Description Usage Arguments Details Value Author(s) References See Also Examples
Function canocov
performs a canonical correlation analysis. It
operates on raw data matrices, which are only centered in the
program. It uses generalized inverses and can deal with structurally
singular covariance matrices.
1 | canocov(X, Y)
|
X |
The n times p X matrix of observations |
Y |
The n times q Y matrix of observations |
canocov
computes the solution by a singular value
decomposition of the transformed between set covariance matrix.

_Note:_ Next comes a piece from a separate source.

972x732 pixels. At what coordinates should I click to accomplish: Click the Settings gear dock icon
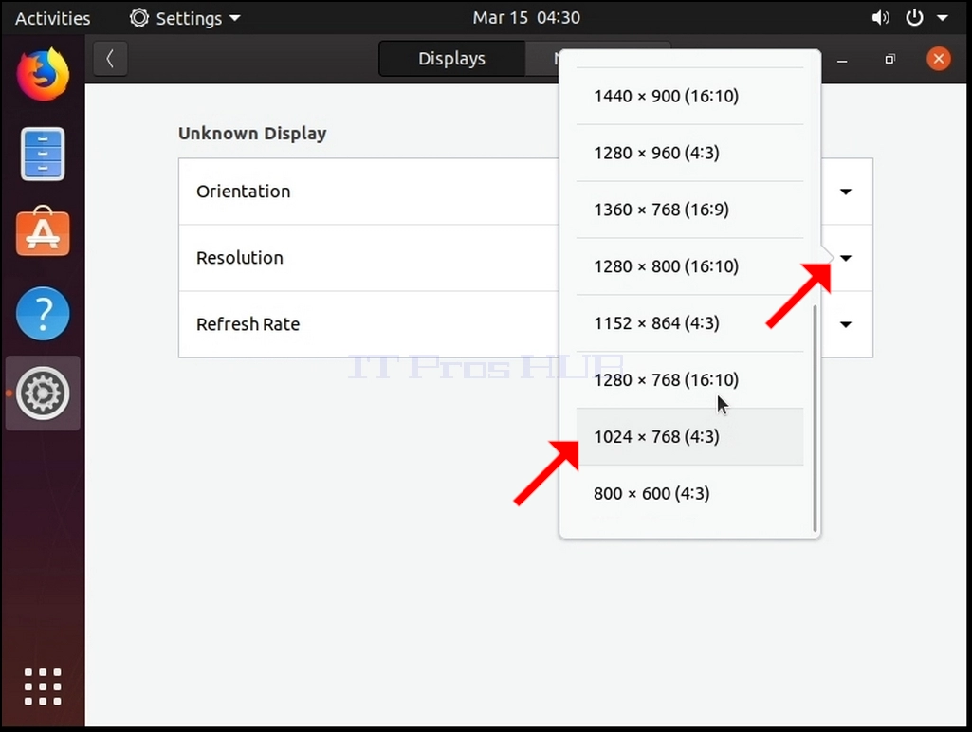(43, 393)
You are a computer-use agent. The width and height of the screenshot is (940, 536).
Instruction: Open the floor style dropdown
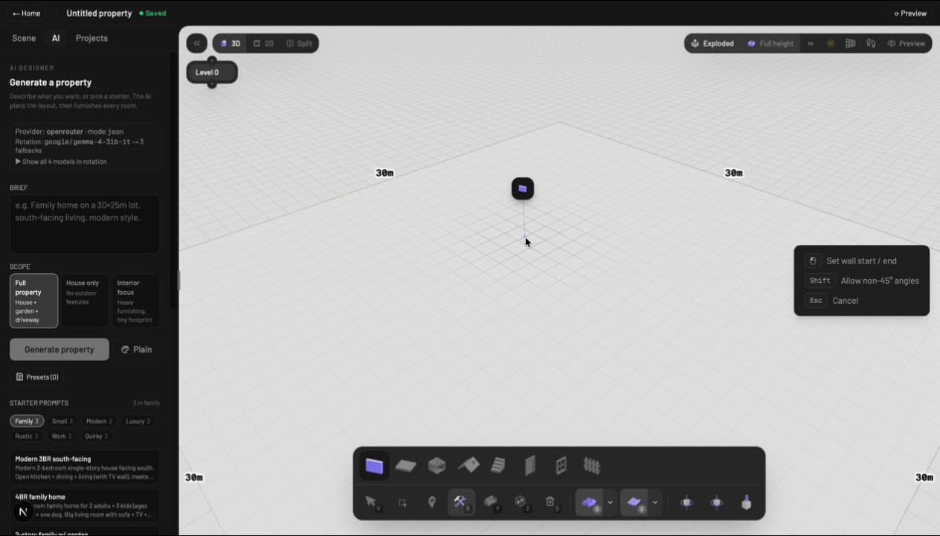coord(654,503)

Returns a list with the following results
ccor |
the canonical correlations |
A |
canonical weights of the X variables |
B |
canonical weights of the Y variables |
U |
canonical X variates |
V |
canonical Y variates |
Fs |
biplot markers for X variables (standard coordinates) |
Gs |
biplot markers for Y variables (standard coordinates) |
Fp |
biplot markers for X variables (principal coordinates) |
Gp |
biplot markers for Y variables (principal coordinates) |
Rxu |
canonical loadings, (correlations X variables, canonical X variates) |
Rxv |
canonical loadings, (correlations X variables, canonical Y variates) |
Ryu |
canonical loadings, (correlations Y variables, canonical X variates) |
Ryv |
canonical loadings, (correlations Y variables, canonical Y variates) |
Sxu |
covariance X variables, canonical X variates |
Sxv |
covariance X variables, canonical Y variates |
Syu |
covariance Y variables, canonical X variates |
Syv |
covariance Y variables, canonical Y variates |
fitRxy |
goodness of fit of the between-set correlation matrix |
fitXs |
adequacy coefficients of X variables |
fitXp |
redundancy coefficients of X variables |
fitYs |
adequacy coefficients of Y variables |
fitYp |
redundancy coefficients of Y variables |
Jan Graffelman jan.graffelman@upc.edu
Hotelling, H. (1935) The most predictable criterion. Journal of Educational Psychology (26) pp. 139-142.
Hotelling, H. (1936) Relations between two sets of variates. Biometrika (28) pp. 321-377.
Johnson, R. A. and Wichern, D. W. (2002) Applied Multivariate Statistical Analysis. New Jersey: Prentice Hall.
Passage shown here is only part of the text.